O, I haven't been here much lately. It happens in spring. One of the nice things about winter is the way it forces you to narrow your focus. Instead of inside and outside things, you can only do the inside, for the most part. The spring happens and, as I said to my friend Clare the other day, I see all these perennial weeds popping out early and I feel like my laundry has been scattered about the yard. All I want to do is be out there doing the yard laundry.
I need to start a demanding book of some kind is what I need to do. I'd been avoiding a novel because anything I started would have lain mute in the shadow of Adam Bede, so I went to anthologies like the new Pushcart, short and funny memoirs like Scott Carrier's odd ramble Running After Antelope and this other one I forget, plus some other stuff like Mark Doty's The Art of Description and Michael Schmidt's Lives of the Poets. And they are okay, but without some novel going at the same time I feel a little directionless.

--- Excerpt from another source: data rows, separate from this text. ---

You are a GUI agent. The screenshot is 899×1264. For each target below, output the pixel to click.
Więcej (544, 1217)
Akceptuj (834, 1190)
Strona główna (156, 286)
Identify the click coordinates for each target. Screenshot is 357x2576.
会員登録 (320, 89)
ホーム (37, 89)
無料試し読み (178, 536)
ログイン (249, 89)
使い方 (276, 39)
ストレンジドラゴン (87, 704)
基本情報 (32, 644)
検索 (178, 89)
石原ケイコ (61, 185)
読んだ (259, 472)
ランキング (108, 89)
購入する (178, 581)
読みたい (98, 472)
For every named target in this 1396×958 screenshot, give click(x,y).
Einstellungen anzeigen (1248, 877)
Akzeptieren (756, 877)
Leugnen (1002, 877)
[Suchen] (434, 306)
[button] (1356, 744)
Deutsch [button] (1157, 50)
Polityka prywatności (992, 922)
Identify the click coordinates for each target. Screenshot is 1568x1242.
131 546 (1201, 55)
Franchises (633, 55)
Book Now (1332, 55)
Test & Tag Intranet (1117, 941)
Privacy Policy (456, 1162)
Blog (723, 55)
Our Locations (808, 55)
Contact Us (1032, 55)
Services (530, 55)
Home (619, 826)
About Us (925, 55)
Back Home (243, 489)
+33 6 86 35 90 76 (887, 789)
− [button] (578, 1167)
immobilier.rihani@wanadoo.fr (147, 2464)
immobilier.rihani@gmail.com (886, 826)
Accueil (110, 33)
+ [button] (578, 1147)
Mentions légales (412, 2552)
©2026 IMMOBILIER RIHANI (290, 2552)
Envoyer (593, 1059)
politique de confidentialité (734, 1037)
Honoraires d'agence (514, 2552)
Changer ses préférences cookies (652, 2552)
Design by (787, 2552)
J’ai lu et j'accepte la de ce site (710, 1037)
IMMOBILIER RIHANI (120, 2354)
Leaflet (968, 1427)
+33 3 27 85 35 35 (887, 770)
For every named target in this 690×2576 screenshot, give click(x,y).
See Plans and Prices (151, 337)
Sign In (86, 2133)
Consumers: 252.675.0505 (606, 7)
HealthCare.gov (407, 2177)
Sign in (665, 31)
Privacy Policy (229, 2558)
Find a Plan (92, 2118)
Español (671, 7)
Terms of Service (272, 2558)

So today was warmer than they said it would be, and I was able, after a hearty Easter brunch and a damp egg hunt, to do enough yard laundry to ease my conscience, take the whole family to the driving range, and then come home to start The Leopard. I can already tell it was the right thing to do. The prince has an overripe garden outside, and even the decorated walls of the palace itself are described like a something growing out of control. It feels a little familiar, that is. And now, to go read myself to bed.